Далеко от неба — страница 13 из 81

— Иван, между прочим, тоже на Долгое шел, — со значением повернулся Ермаков к Василию. — Впечатляет?

— Что вы тут сказки мне рассказываете? — не поднимая головы, раздраженно сказал Василий. — Было, не было, во сне приснилось. Если и было чего, то когда. В живых уже никого не осталось. Иван тут каким боком?

— А ты еще не задал себе вопрос, почему твое появление такой переполох у местной общественности вызвало? — без улыбки и с неожиданной жесткостью в голосе спросил Ермаков. — Пираты тоже вон всполошились, в гости наведались.

— Их проблемы, — огрызнулся Василий.

— Ну, когда шестеро на одного, это уже и твои проблемы. Ежу понятно — нежелательно им твое присутствие. Не-же-ла-тель-но! Почему?

— Знают, что он за братана всю тайгу перероет, пока причину не отыщет, — встрял Егор Рудых.

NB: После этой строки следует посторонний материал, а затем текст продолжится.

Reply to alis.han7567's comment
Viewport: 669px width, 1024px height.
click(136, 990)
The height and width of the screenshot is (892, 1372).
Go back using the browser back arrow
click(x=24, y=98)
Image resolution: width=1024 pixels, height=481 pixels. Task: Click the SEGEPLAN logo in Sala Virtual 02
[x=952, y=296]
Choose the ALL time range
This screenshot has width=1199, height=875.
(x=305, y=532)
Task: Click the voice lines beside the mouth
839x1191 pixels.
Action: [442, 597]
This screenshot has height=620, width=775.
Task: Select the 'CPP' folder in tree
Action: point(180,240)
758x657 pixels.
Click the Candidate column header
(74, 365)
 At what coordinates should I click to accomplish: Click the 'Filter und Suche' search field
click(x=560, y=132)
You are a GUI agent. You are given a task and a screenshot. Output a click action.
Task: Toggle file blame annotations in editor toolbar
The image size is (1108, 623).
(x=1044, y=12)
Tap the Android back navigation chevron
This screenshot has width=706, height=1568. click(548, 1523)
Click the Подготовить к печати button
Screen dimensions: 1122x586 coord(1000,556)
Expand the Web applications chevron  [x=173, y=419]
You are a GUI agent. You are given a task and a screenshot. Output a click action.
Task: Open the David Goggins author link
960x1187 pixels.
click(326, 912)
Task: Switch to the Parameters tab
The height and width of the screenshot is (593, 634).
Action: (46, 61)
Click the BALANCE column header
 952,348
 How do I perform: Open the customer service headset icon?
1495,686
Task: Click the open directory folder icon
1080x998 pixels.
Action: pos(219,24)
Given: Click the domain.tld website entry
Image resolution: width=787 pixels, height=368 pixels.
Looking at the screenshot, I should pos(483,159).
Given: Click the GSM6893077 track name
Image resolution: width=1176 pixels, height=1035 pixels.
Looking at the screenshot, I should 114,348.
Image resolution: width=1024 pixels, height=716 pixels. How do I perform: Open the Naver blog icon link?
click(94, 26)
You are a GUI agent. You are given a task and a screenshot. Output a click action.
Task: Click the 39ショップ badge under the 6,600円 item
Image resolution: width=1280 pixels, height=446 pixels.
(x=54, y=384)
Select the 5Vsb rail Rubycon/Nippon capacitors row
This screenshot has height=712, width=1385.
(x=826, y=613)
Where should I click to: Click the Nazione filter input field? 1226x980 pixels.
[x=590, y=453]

— В десятку. А что отыщет?

— Всё отыщу, — грохнул кулаком по столу Василий.

Сашка испуганно отодвинулся от него и покосился на деда. Дед подмигнул ему, и Сашка снова стал слушать.

— Этого они и боятся, что всё, — подвел итог первому этапу разговора Ермаков. — Найдет того — кто, возникнет вопрос — почему? Узнает почему, следующий вопрос — за что? А когда станет ясно за что, тут и окажется — вот он Чикойский клад. И от него следы уже к дядьке твоему, Егор Егорович. Согласен?

— Я-то согласен, — буркнул Рудых.

— И я согласен, — вмешался Сашка.

— Ну что, вместе пойдем по следу или в одиночку двинешь? Мы ведь мужички неслабые, подмогнем в случае чего. А ты нам.

— Меня ваше золото не интересует. Не верю я в него. Нет его и не было никогда.

— На нет и суда нет. Зато узнаем, что с Иваном случилось. Договорились?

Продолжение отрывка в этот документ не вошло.